Recorded data
---
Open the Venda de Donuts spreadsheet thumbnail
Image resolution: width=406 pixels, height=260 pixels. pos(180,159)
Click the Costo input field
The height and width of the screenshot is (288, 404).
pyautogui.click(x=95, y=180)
---
→ **Stated goal**
Swap "spreadsheet" for "workbook" throughout the records, and leave everything else as it is.

→ **Result**
Open the Venda de Donuts workbook thumbnail
Image resolution: width=406 pixels, height=260 pixels. pos(180,159)
Click the Costo input field
The height and width of the screenshot is (288, 404).
pyautogui.click(x=95, y=180)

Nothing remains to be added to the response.